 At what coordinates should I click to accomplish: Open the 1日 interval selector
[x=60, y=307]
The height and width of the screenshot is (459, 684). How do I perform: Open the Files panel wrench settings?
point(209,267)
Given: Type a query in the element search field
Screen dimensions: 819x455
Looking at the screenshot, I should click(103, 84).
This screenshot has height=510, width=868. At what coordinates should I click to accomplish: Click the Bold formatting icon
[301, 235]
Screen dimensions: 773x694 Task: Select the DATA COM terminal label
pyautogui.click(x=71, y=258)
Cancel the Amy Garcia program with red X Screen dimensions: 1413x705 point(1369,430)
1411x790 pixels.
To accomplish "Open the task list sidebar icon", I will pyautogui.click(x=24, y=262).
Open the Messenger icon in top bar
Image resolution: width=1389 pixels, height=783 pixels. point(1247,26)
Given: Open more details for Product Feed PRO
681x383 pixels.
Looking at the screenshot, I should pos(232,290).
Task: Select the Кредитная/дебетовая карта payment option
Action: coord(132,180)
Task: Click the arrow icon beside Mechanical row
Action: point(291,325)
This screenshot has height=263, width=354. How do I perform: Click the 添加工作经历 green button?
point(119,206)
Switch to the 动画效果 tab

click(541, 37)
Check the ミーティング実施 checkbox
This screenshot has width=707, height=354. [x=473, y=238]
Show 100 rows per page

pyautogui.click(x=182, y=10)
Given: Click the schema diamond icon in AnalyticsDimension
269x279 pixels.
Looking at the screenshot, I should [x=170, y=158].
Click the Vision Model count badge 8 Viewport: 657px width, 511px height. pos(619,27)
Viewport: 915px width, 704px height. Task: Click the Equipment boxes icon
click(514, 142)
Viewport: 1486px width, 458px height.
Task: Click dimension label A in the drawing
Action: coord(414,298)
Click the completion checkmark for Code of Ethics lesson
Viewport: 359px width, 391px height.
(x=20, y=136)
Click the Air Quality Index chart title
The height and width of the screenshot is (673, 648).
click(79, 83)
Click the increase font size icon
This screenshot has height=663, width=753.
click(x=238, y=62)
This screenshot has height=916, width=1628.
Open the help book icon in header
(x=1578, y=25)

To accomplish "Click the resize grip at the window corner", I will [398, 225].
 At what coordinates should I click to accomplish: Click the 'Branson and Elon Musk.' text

☆ ☆ ☆ ☆ ☆ ☆ ☆

## Direction
Reproduce the entries verbatim, beginning at the line that contains "Check the ミーティング実施 checkbox" and stopping after the line that contains "click(x=238, y=62)".

## Complete output
Check the ミーティング実施 checkbox
This screenshot has width=707, height=354. [x=473, y=238]
Show 100 rows per page

pyautogui.click(x=182, y=10)
Given: Click the schema diamond icon in AnalyticsDimension
269x279 pixels.
Looking at the screenshot, I should [x=170, y=158].
Click the Vision Model count badge 8 Viewport: 657px width, 511px height. pos(619,27)
Viewport: 915px width, 704px height. Task: Click the Equipment boxes icon
click(514, 142)
Viewport: 1486px width, 458px height.
Task: Click dimension label A in the drawing
Action: coord(414,298)
Click the completion checkmark for Code of Ethics lesson
Viewport: 359px width, 391px height.
(x=20, y=136)
Click the Air Quality Index chart title
The height and width of the screenshot is (673, 648).
click(79, 83)
Click the increase font size icon
This screenshot has height=663, width=753.
click(x=238, y=62)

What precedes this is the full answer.